**Problems to solve:**
(a) List the things the ArgoCD deployment guide says are assumed to be set up already.
(b) Please pull out every line of the records below that contains the word "screenshot".

>> BEGIN Page extract

Deploying Kubernetes clusters with GitOps and ArgoCD

Introduction

vSphere with Tanzu has the ability to deploy K8s clusters via K8s CustomResourceDefinitions (CRDs) - kind of like K8s, managing K8s - if you like. For those new to the space, this might seem a little arcane - but there are actually very good reasons why we built it this way. For starters, it lets you define your K8s clusters declaratively, just like how you define your K8s workloads, the benefit to this is that your K8s clusters will constantly be reconciled against the desired state stored in the K8s API, including through upgrades, expansions, shrink operations, etc.

One of the major advantages to managing K8s clusters through K8s CRDs, is the ability to use a GitOps model to manage your entire estate, including workload configuration, secrets, even the K8s clusters themselves! The high level pitch is that GitOps allows you to manage your entire app stack, or indeed anything managed through the K8s API in a revisioned, declarative, scalable manner that auto-heals.

Sounds cool? Good! Let’s take a look at how to do it with ArgoCD and vSphere with Tanzu.

Requirements

We are going to assume you have a few things already set up:

An ArgoCD instance (probably deployed on a TKG cluster)
vSphere with Tanzu on vSphere 7.0 U3+
K8s CLI tools (kubectl, helm)
Some standard CLI tools (jq, xargs, base64)

To allow ArgoCD to manage K8s clusters on vSphere with Tanzu, it needs to be able to access the Supervisor cluster API and authenticate with it - in 7.0 U3 we added the ability to create K8s ServiceAccounts and RoleBindings on the Supervisor cluster, which allows ArgoCD to authenticate with the Supervisor cluster using a consistent non-changing token.

This ServiceAccount is created in the vSphere with Tanzu Namespace that you want ArgoCD to manage objects inside using your regular login and kubectl so let’s take a look at how to do that first.

Authenticate with the Supervisor cluster

The first thing we need to do is authenticate ourselves with the Supervisor cluster and target the Namespace we’re going to use for ArgoCD. So let’s login:

$ kubectl vsphere login --server https://10.198.53.128 --insecure-skip-tls-verify -u administrator@vsphere.local

Logged in successfully.

>> END Page extract
>> BEGIN Data to process

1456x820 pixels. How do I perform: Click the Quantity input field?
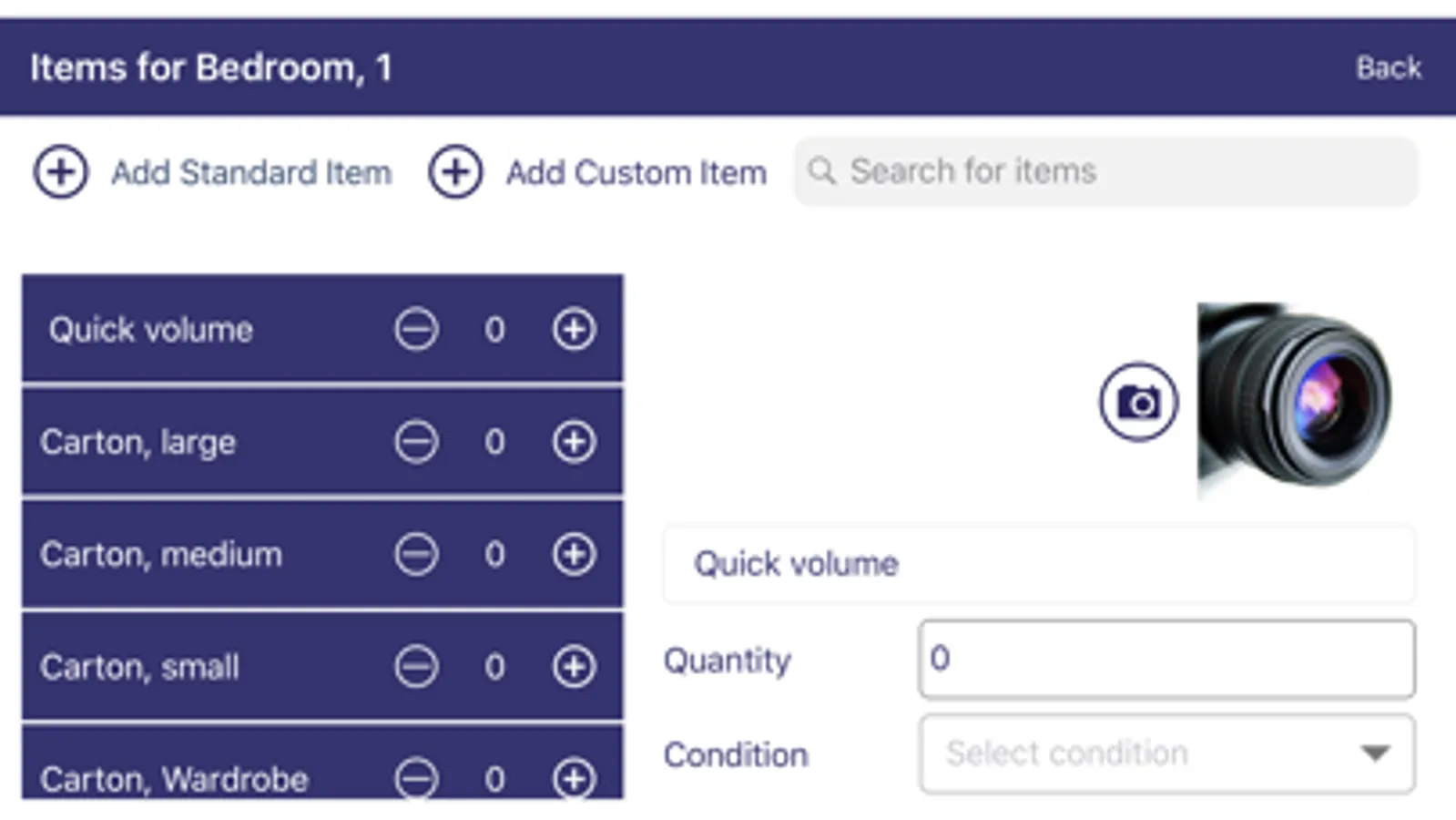1166,659
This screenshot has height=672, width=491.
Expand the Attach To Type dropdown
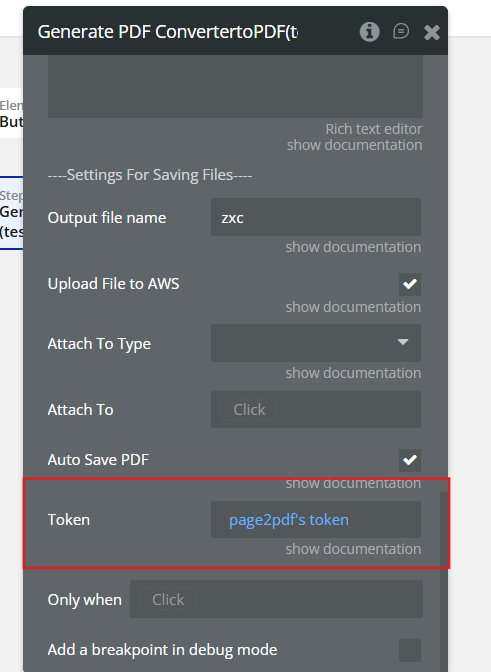point(316,343)
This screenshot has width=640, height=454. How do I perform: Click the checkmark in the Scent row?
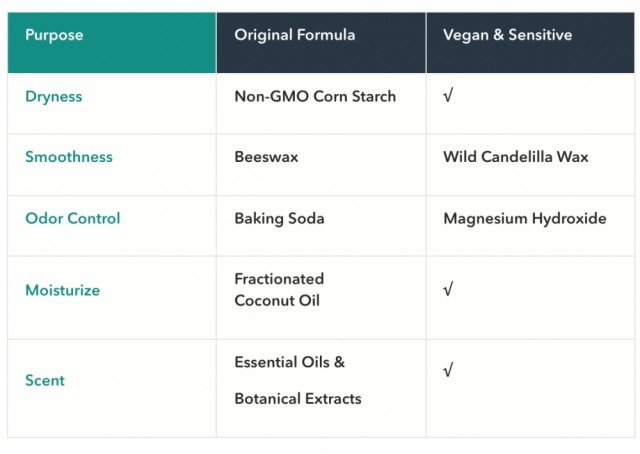(x=448, y=370)
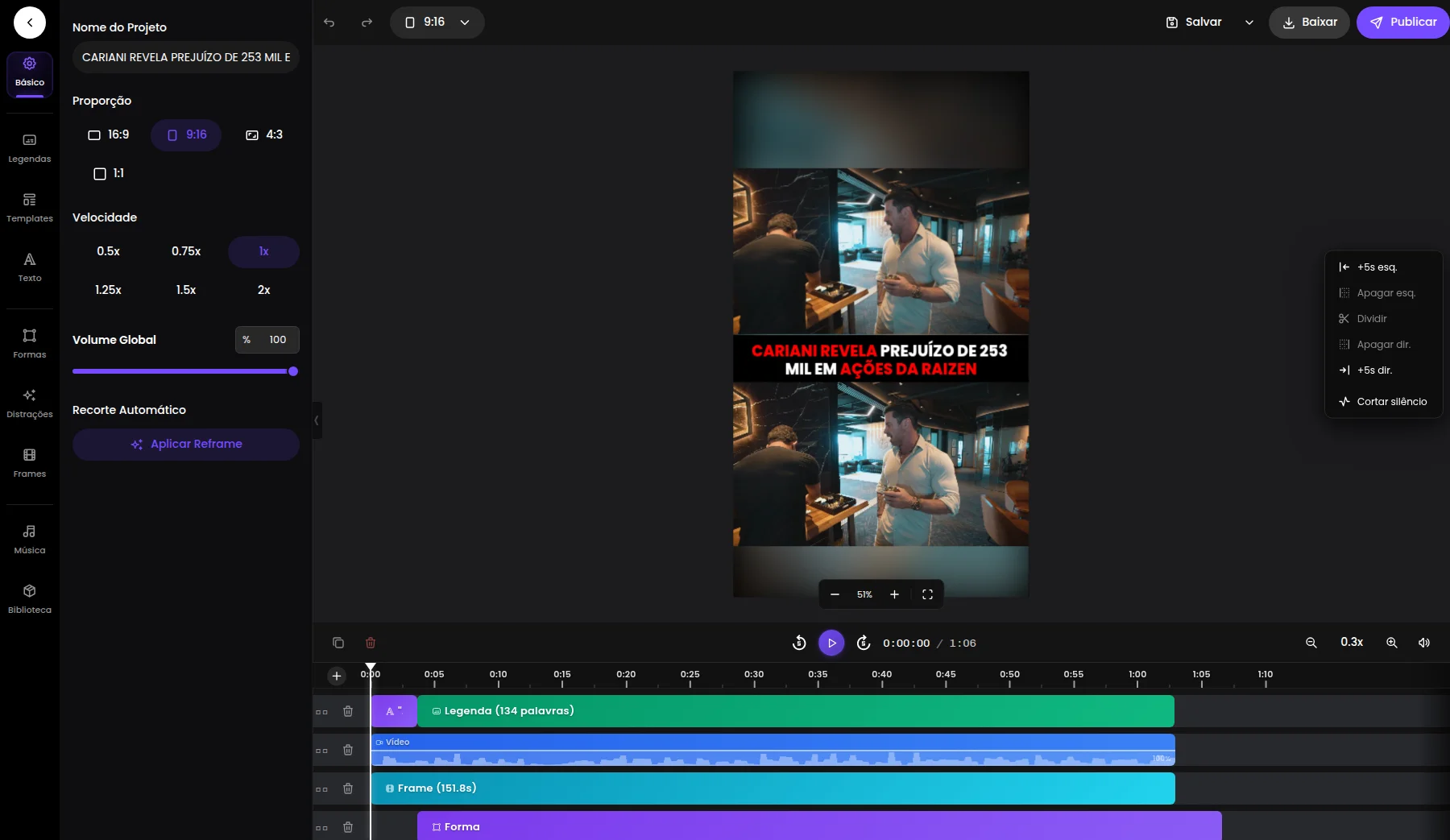Viewport: 1450px width, 840px height.
Task: Expand the canvas to fullscreen preview
Action: point(927,594)
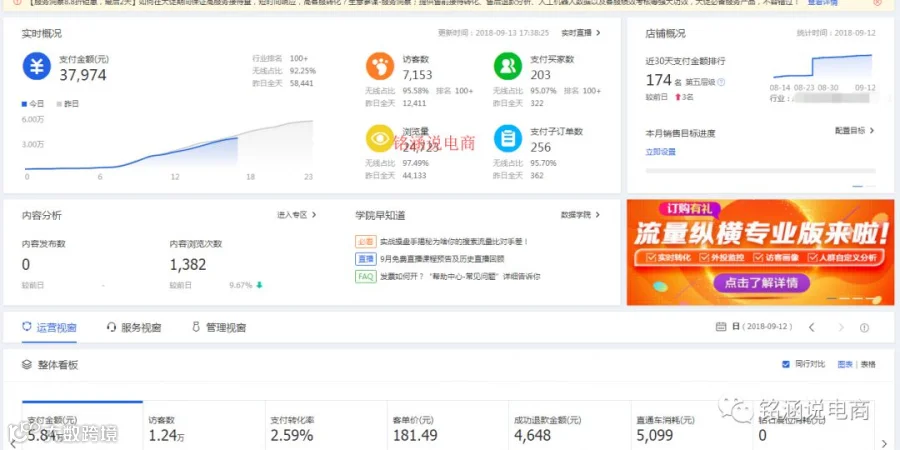Click the monthly sales target progress bar

761,170
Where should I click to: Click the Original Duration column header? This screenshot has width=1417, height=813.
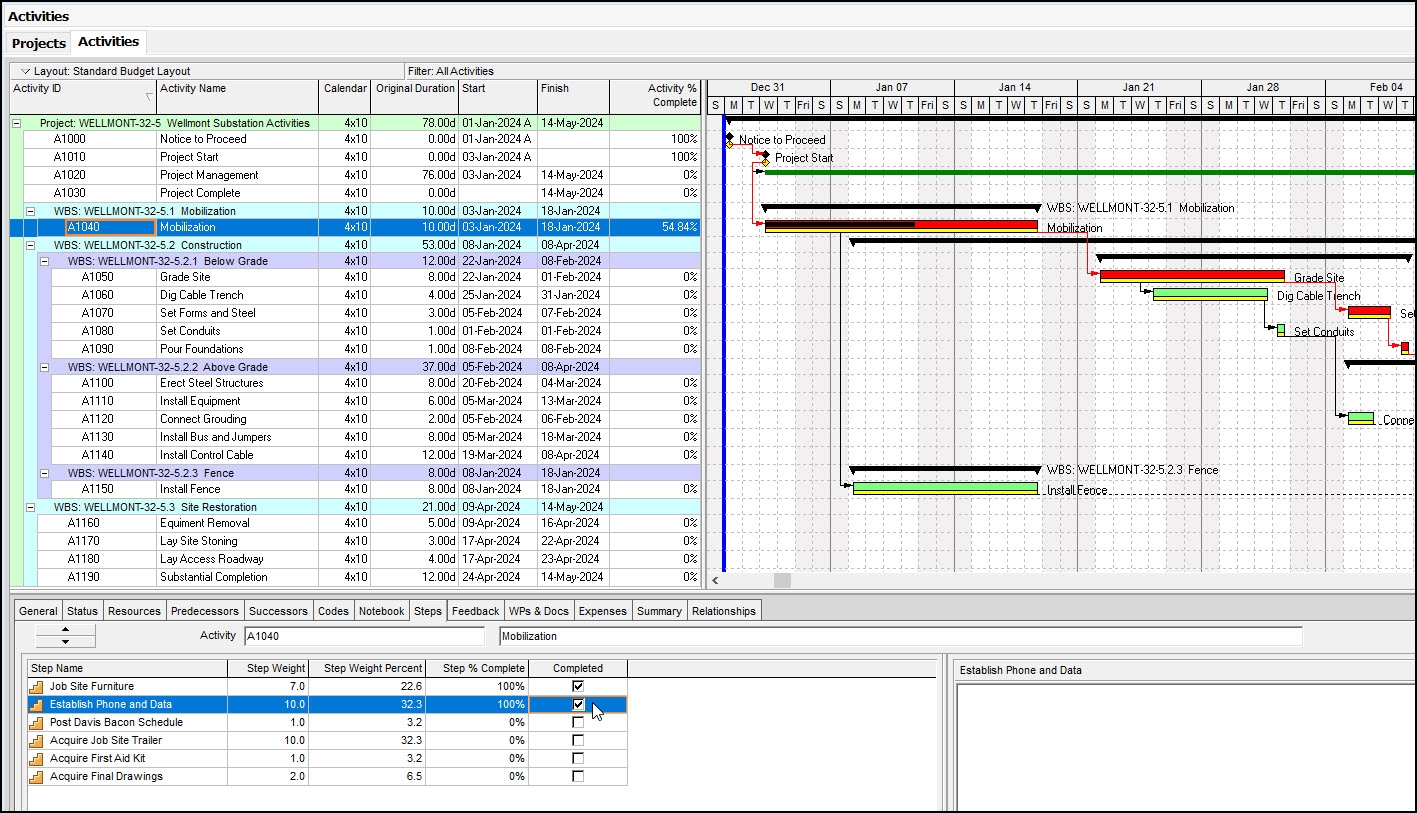(x=414, y=89)
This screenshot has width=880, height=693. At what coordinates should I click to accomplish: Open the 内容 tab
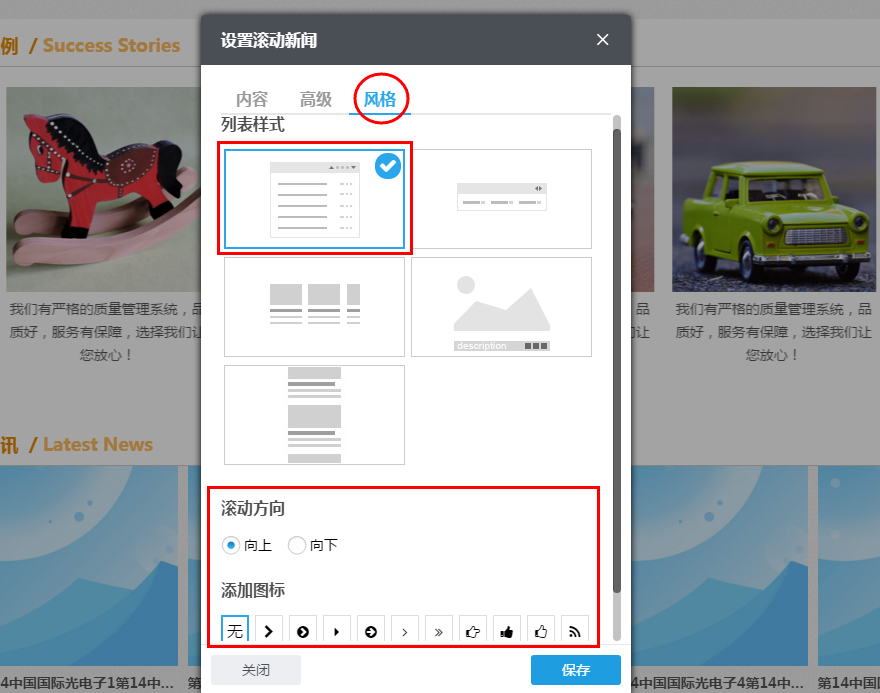coord(252,99)
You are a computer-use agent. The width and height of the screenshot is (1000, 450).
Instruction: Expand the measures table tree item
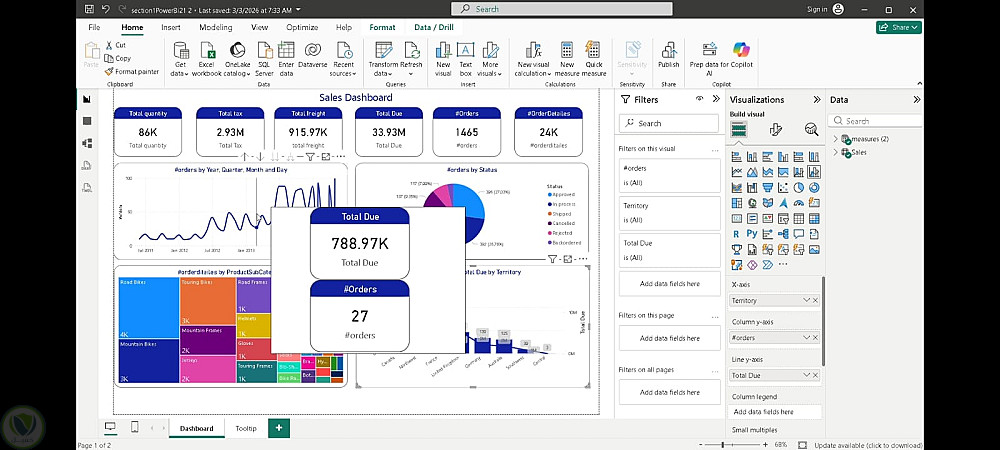tap(836, 139)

>> END Data to process

**Per-task answers:**
(a)
- An ArgoCD instance (probably deployed on a TKG cluster)
- vSphere with Tanzu on vSphere 7.0 U3+
- K8s CLI tools (kubectl, helm)
- Some standard CLI tools (jq, xargs, base64)

(b)
This screenshot has height=672, width=491.
This screenshot has width=640, height=454. How do I perform: Click the checkmark in the Scent row?
Where should I click to: Click the Original Duration column header? This screenshot has width=1417, height=813.
This screenshot has width=880, height=693. At what coordinates should I click to accomplish: Open the 内容 tab
You are a computer-use agent. The width and height of the screenshot is (1000, 450).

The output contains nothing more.